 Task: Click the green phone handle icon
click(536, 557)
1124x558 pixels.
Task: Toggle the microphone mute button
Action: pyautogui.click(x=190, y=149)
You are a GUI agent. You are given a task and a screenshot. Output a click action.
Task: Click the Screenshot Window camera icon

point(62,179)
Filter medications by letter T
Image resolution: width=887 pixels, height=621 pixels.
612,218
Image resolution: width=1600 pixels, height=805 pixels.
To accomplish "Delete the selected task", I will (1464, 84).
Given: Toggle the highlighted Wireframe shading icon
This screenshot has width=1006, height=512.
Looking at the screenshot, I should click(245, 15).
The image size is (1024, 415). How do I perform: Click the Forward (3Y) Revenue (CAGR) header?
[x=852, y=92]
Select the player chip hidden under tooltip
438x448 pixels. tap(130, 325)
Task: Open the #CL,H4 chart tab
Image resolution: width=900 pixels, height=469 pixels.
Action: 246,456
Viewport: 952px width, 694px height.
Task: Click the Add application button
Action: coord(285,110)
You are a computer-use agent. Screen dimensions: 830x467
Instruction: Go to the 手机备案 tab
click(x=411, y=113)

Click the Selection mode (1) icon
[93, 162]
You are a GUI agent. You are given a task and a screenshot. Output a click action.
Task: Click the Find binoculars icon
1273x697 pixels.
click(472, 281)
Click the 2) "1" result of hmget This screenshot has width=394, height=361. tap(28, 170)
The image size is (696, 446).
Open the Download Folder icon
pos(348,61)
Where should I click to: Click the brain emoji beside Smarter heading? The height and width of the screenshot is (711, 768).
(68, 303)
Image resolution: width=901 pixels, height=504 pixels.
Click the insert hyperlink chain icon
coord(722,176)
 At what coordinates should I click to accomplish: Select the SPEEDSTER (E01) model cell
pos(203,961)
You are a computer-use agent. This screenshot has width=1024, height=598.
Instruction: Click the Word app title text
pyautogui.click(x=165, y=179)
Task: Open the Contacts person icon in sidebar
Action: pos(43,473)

- - - -

> **WHAT THE TASK REQUIRES**: Whenever a line in the entries holds the word "agent", copy that line.

> **WRITTEN ANSWER**:
You are a GUI agent. You are given a task and a screenshot. Output a click action.
You are a computer-use agent. Screen dimensions: 830x467
You are a GUI agent. You are given a task and a screenshot. Output a click action.
You are a computer-use agent. This screenshot has width=1024, height=598.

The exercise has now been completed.